Золотые слова. Те, к кому гамбусино обращался с этими мудрыми речами, не усомнились бы в их справедливости, если бы они видели и знали, что происходило в это время в степи, милях в двадцати от Затерявшейся горы.
Глава XX
Вечер одиннадцатого дня
– Так, значит, эта груда утесов, эта гранитная цитадель, которая видна там вдали, и есть Затерявшаяся гора? – спросил Реквеньес у Генри Тресиллиана.
– Она самая, полковник, – отвечал молодой англичанин, который ехал рядом и служил проводником.
– Наконец-то, – сказал офицер со вздохом облегчения. – Знаете, молодой человек, я начинал уже отчаиваться! Но скажите мне, пожалуйста, – так как вы уже совершили раз это путешествие, – на каком расстоянии, по вашему мнению, мы находимся от нее? Я охотно держал бы пари, что милях в двадцати.
– И вы были бы правы, полковник. Когда мы здесь проходили (я узнаю это место по малорослой пальме, на коре которой гамбусино Педро Висенте вырезал свою метку), я помню, как он говорил, что от этого места до подножия горы ровно двадцать миль.
Позади обоих собеседников в полном порядке двигался полк улан. Немного дальше добровольцы дона Юлиано следовали менее стройными рядами, но все же это были молодцы, как на подбор, природные наездники.
Затем бесшумно катилась по песчаному грунту легкая артиллерия.
Наконец, на некотором расстоянии трусил последний эскадрон улан, составляя арьергард.
Несмотря на препятствия или, скорее, на трудности, мешавшие движению многочисленной колонны, отряд полковника Реквеньеса спешил как только это было возможно.
Но придут ли они вовремя?
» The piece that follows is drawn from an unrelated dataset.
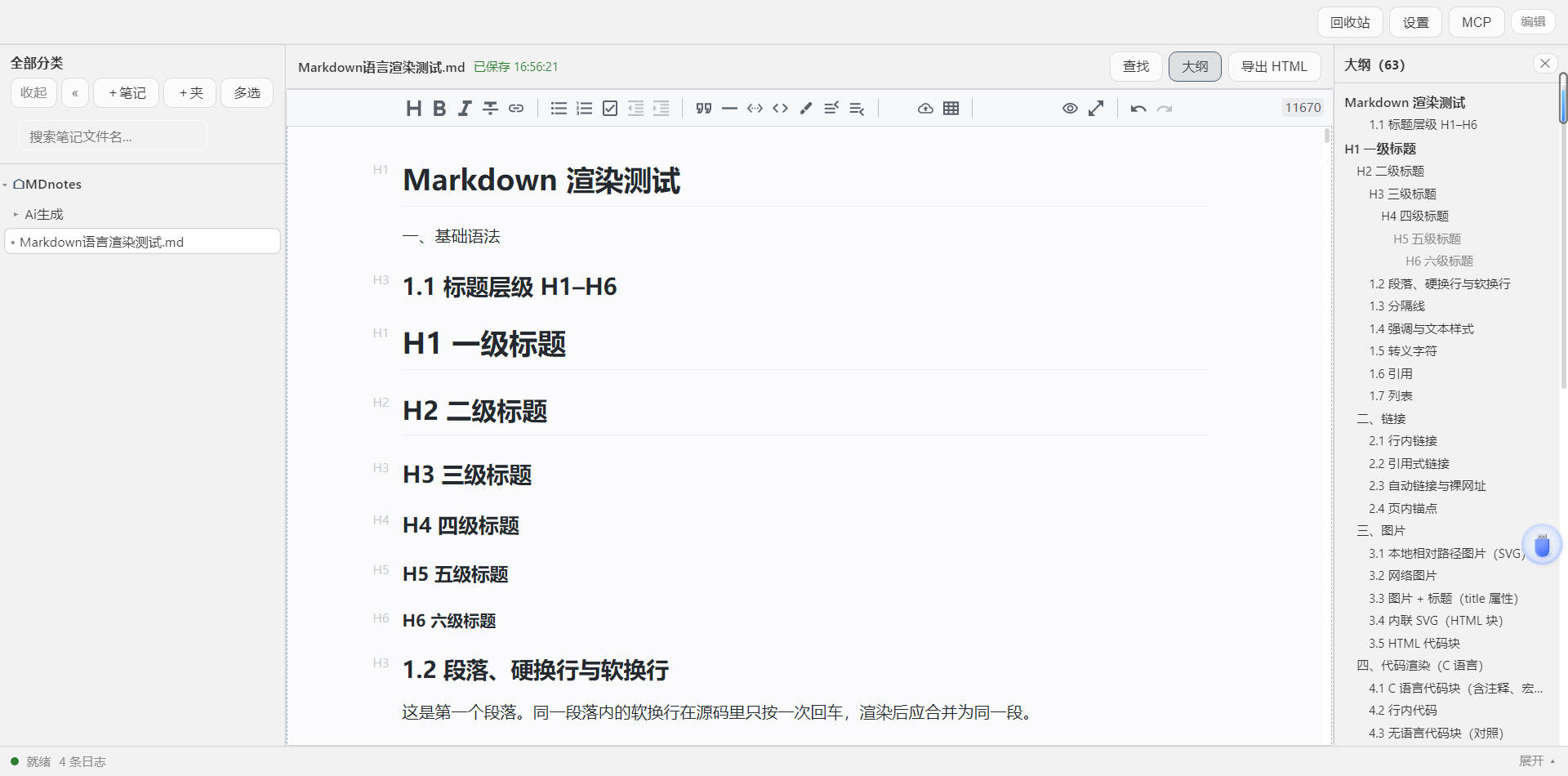Insert a table with the table icon
Screen dimensions: 1568x776
tap(951, 108)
Этот вопрос задавали себе и полковник, и Генри.
Затерявшаяся гора виднелась на горизонте, но расстояние было еще слишком велико, чтобы видеть лагерь индейцев.
– Молодой человек, – сказал полковник, обращаясь к Генри Тресиллиану, – вот мы почти уже у цели и этим обязаны исключительно вам. Но странно: с самого момента нашего отъезда из Ариспы я не испытывал такой безотчетной грусти, как теперь.
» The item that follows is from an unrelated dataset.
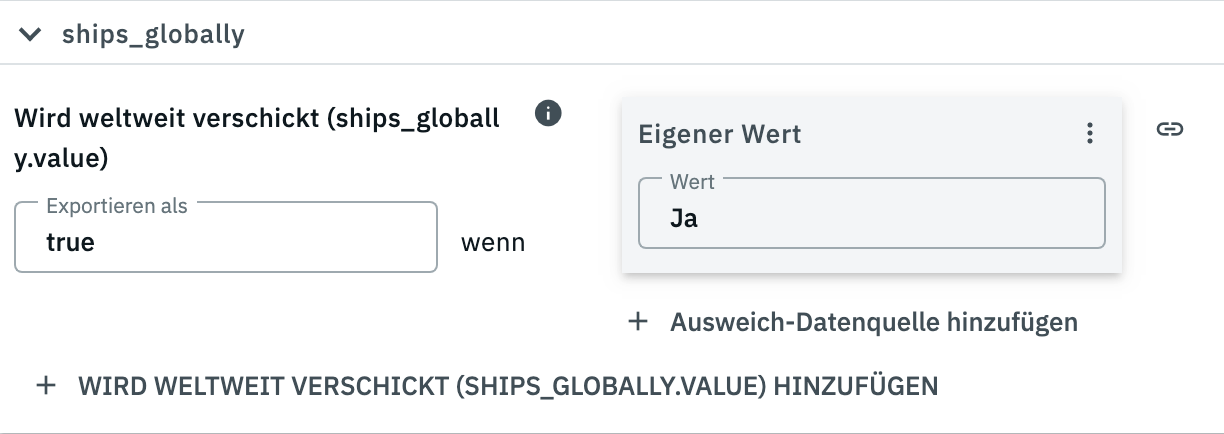Click the Eigener Wert card background
Viewport: 1224px width, 434px height.
(x=870, y=262)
– О чем же вы думаете, полковник? – спросил дон Юлиано, присоединившийся к ним в эту минуту. – Разве мы не подходим теперь к месту, куда стремились столько дней?
– Кто знает… – грустно проговорил полковник Реквеньес.
– Как «кто знает»? Что вы такое говорите, полковник? Разве вы боитесь, что не одолеете этих индейских собак?
– Я не этого боюсь, – возразил Реквеньес. – Но ответьте мне на следующий вопрос, дон Юлиано! Я последние часы все время думаю об этом. Уверены ли вы, что наши друзья в этот час все еще находятся на площадке горы? Как вы думаете: не пришлось ли им сдаться, поневоле, конечно?
– Я уверен, сеньор, что они не сдались, – живо возразил Генри Тресиллиан.
– Вы уверены, мой молодой друг, – мягко проговорил полковник, – но на каком основании говорите вы так? Со времени вашего отъезда оттуда прошло одиннадцать дней, а вы сами нам говорили, что уже тогда положение было почти отчаянное.
– Позвольте мне, полковник, – продолжал Генри Тресиллиан, – воспользоваться на некоторое время вашей подзорной трубой.
– Пожалуйста, – отвечал полковник Реквеньес, – но расстояние слишком велико, чтобы можно было рассмотреть защитников, даже в том случае, если бы они все еще находились на горе.